When a person is addicted to crack cocaine, his problem is not that the price of crack is going up. His problem is what that crack addiction is doing to his whole body. The cure is not cheaper crack, which would only perpetuate the addiction and all the problems it is creating. The cure is to break the addiction.

Ditto for us. Our cure is not cheaper gasoline, but a clean energy system. And the key to building that is to keep the price of gasoline and coal — our crack — higher, not lower, so consumers are moved to break their addiction to these dirty fuels and inventors are moved to create clean alternatives.

HERE IS VIDEO OF GORE'S SPEECH:

An excerpt:

... We can see the common thread running through [the seemingly intractable problems that we are facing], deeply ironic in its simplicity: our dangerous over-reliance on carbon-based fuels is at the core of all three of these challenges - the economic, environmental and national security crises.

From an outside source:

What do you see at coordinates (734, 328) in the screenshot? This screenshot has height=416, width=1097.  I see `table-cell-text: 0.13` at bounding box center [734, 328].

We're borrowing money from China to buy oil from the Persian Gulf to burn it in ways that destroy the planet. Every bit of that's got to change....

We have such fuels. Scientists have confirmed that enough solar energy falls on the surface of the earth every 40 minutes to meet 100 percent of the entire world's energy needs for a full year. Tapping just a small portion of this solar energy could provide all of the electricity America uses.

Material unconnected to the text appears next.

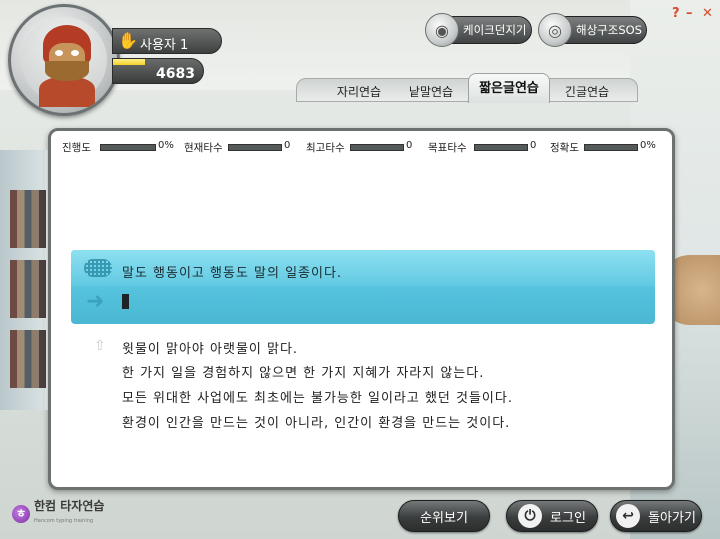 This screenshot has width=720, height=539. I want to click on progress-label: 진행도, so click(76, 148).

And enough wind power blows through the Midwest corridor every day to also meet 100 percent of US electricity demand. Geothermal energy, similarly, is capable of providing enormous supplies of electricity for America.

The quickest, cheapest and best way to start using all this renewable energy is in the production of electricity. In fact, we can start right now using solar power, wind power and geothermal power to make electricity for our homes and businesses.
But to make this exciting potential a reality, and truly solve our nation's problems, we need a new start.

That's why I'm proposing today a strategic initiative designed to free us from the crises that are holding us down and to regain control of our own destiny. It's not the only thing we need to do. But this strategic challenge is the lynchpin of a bold new strategy needed to re-power America.

Today I challenge our nation to commit to producing 100 percent of our electricity from renewable energy and truly clean carbon-free sources within 10 years.
This goal is achievable, affordable and transformative. It represents a challenge to all Americans - in every walk of life: to our political leaders, entrepreneurs, innovators, engineers, and to every citizen.

A few years ago, it would not have been possible to issue such a challenge. But here's what's changed: the sharp cost reductions now beginning to take place in solar, wind, and geothermal power - coupled with the recent dramatic price increases for oil and coal - have radically changed the economics of energy.